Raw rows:
########################################

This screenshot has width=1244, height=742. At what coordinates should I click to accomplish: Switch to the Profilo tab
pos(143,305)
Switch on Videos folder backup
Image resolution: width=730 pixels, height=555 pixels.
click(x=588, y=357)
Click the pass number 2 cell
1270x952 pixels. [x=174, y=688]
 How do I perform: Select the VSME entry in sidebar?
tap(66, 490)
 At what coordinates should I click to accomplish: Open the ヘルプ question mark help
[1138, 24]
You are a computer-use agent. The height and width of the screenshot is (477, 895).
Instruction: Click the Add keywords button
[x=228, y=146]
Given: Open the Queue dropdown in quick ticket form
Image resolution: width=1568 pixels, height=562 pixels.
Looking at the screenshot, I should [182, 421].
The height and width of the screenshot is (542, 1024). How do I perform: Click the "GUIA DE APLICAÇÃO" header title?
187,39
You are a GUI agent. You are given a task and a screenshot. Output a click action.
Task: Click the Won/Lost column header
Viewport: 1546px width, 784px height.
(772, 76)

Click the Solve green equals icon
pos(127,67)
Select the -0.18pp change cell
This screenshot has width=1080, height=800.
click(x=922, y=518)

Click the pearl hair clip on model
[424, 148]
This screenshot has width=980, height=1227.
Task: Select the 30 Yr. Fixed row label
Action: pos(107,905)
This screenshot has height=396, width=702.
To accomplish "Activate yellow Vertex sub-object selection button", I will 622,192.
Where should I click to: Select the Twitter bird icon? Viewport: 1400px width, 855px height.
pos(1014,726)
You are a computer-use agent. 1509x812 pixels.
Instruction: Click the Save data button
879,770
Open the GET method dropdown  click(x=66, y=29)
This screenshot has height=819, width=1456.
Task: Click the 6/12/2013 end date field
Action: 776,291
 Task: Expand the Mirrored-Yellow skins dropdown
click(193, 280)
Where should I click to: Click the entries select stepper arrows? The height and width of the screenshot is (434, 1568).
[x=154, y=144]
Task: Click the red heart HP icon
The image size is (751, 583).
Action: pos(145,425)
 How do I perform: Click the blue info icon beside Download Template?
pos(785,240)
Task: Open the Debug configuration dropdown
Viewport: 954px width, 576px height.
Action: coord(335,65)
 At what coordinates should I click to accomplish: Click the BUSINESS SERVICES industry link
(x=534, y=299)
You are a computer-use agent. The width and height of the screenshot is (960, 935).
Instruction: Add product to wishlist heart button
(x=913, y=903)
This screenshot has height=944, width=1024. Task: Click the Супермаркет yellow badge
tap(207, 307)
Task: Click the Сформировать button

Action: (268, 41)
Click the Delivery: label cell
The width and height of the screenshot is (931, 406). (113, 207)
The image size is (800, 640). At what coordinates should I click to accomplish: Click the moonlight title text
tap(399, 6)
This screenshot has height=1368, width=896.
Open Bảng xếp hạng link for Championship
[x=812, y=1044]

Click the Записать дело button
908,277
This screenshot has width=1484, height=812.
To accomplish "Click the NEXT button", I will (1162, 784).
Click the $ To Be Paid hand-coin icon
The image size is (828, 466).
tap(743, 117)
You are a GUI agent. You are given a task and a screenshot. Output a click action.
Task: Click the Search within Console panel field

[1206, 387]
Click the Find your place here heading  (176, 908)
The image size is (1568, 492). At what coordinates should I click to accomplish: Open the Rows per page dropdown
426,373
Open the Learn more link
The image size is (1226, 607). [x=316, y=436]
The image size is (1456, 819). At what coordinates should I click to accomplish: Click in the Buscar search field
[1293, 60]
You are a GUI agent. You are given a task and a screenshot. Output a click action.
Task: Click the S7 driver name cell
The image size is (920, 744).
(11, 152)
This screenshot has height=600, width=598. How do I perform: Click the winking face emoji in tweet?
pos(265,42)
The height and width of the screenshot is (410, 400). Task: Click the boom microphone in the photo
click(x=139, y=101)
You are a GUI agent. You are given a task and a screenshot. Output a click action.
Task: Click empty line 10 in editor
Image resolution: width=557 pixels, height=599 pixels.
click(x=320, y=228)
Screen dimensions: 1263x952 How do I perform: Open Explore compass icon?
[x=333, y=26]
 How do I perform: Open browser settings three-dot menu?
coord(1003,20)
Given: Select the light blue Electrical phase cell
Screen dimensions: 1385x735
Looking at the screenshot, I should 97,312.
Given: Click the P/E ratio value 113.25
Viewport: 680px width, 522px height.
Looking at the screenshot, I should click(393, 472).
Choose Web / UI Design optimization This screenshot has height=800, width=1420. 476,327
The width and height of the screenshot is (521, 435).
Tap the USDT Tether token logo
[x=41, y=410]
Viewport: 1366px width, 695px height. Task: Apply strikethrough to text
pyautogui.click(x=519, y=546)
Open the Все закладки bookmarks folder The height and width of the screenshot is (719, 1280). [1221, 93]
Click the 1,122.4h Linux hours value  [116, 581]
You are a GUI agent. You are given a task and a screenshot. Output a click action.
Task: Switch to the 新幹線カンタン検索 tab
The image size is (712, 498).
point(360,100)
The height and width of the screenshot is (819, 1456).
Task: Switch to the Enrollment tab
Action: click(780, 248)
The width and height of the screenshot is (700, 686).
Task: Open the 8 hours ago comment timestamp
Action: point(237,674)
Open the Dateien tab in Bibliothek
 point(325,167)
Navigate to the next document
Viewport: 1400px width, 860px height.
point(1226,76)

########################################

### GIVEN PROBLEM
Start at the line that has "Where should I click to: Click" and end after the line that has "pos(785,240)". Reproduce only those lines, substituting "symbol" for every "icon" and leaving everything else unchanged.

### THE REPLY
Where should I click to: Click the entries select stepper arrows? The height and width of the screenshot is (434, 1568).
[x=154, y=144]
Task: Click the red heart HP symbol
The image size is (751, 583).
Action: pos(145,425)
 How do I perform: Click the blue info symbol beside Download Template?
pos(785,240)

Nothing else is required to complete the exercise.